Join the chat at https://gitter.im/spark-google-adwords/Lobby

A library for querying Google AdWords data with Apache Spark, for Spark SQL and DataFrames.

Build Status

Requirements

This library is tested with Spark 2.1+. It might work on older versions, but we don't provide any support on that.

Linking

You can link against this library in your program at the following coordinates:

Scala 2.11

groupId: com.crealytics
artifactId: spark-google-adwords_2.11
version: 0.9.2

Using with Spark shell

This package can be added to Spark using the --packages command line option.
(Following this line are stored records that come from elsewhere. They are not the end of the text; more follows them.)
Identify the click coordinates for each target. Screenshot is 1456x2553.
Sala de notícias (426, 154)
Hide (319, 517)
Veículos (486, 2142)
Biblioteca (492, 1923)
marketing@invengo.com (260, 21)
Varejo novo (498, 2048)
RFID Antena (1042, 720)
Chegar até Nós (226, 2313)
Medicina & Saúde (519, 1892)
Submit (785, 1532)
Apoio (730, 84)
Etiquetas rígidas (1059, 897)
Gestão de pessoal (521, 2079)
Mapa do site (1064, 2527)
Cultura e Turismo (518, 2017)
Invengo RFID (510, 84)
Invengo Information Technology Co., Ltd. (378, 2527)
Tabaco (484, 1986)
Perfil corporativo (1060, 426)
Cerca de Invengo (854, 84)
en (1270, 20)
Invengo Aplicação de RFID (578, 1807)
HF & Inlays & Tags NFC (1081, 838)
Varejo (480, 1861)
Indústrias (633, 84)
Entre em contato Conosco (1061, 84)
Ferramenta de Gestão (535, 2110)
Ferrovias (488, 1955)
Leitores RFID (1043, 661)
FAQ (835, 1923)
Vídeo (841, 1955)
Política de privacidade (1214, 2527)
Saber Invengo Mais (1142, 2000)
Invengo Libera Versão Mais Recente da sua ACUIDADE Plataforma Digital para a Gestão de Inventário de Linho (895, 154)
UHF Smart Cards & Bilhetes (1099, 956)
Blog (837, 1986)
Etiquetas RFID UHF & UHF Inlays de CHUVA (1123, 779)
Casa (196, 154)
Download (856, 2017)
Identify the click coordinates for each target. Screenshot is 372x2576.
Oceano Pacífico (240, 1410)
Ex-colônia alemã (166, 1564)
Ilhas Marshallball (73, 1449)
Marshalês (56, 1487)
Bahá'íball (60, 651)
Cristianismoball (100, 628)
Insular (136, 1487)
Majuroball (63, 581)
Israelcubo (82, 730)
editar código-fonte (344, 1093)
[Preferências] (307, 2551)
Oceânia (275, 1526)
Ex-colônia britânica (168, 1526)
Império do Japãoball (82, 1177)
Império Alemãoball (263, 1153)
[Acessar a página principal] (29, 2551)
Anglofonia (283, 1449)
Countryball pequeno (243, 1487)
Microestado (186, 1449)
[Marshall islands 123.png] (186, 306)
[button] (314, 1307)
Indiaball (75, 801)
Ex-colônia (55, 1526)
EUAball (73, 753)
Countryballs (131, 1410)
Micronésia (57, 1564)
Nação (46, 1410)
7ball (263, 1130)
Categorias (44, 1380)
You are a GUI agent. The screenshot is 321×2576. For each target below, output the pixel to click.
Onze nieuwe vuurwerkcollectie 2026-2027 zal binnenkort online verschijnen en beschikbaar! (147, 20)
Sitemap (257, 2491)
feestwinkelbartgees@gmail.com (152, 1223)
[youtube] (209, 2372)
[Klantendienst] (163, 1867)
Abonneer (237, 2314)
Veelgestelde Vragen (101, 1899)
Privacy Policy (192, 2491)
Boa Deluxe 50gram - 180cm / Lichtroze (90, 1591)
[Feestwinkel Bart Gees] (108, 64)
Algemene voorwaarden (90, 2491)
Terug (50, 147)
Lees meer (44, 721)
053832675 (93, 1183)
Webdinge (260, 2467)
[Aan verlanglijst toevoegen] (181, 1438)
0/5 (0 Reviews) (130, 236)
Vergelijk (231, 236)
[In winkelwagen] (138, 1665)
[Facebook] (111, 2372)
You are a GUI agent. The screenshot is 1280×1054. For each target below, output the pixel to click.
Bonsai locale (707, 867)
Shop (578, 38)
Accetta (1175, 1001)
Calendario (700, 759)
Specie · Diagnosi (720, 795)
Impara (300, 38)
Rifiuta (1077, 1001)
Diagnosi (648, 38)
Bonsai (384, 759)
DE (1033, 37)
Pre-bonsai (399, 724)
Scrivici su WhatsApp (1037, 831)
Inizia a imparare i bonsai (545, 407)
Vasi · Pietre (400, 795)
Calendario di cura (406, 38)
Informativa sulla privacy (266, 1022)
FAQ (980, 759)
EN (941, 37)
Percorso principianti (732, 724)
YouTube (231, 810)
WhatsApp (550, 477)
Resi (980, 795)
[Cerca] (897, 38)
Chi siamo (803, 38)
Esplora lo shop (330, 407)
For example, to include it when starting the spark shell:

Spark compiled with Scala 2.11

$SPARK_HOME/bin/spark-shell --packages com.crealytics:spark-google-adwords_2.11:0.9.2

Features

This package allows querying Google AdWords reports as Spark DataFrames. The API accepts several options (see the Google AdWords developer docs for details):

Scala API

Spark 1.4+:

Generate a refresh token (if you don't have one yet):

import com.crealytics.google.adwords._
val clientId = "123456789123-yourclientid.apps.googleusercontent.com"
val clientSecret = "yourclientsecret-1"
val authHelper = new AdWordsAuthHelper(clientId, clientSecret)

// The next line prints a URL that you have to open in the browser and copy the displayed authentication code
println(authHelper.authorizationUrl)

// Paste the authentication code from the browser window here to get the refresh token
println(authHelper.getRefreshToken("TheAuthenticationTokenFromTheBrowser"))

Create a DataFrame from an AdWords report:

import org.apache.spark.sql.SQLContext

val sqlContext = new SQLContext(sc)
val df = sqlContext.read
    .format("com.crealytics.google.adwords")
    .option("clientId", clientId)
    .option("clientSecret", clientSecret)
    .option("developerToken", "YourDeveloperToken")
    .option("refreshToken", "1/YourRefreshToken")
    .option("reportType", "SHOPPING_PERFORMANCE_REPORT")
    .option("clientCustomerId", "1234567890")
    .option("userAgent", "Spark")
    .option("during", "LAST_30_DAYS")
    .load()

Building From Source

This library is built with SBT. To build a JAR file simply run sbt assembly from the project root. The build configuration includes support for Scala 2.11.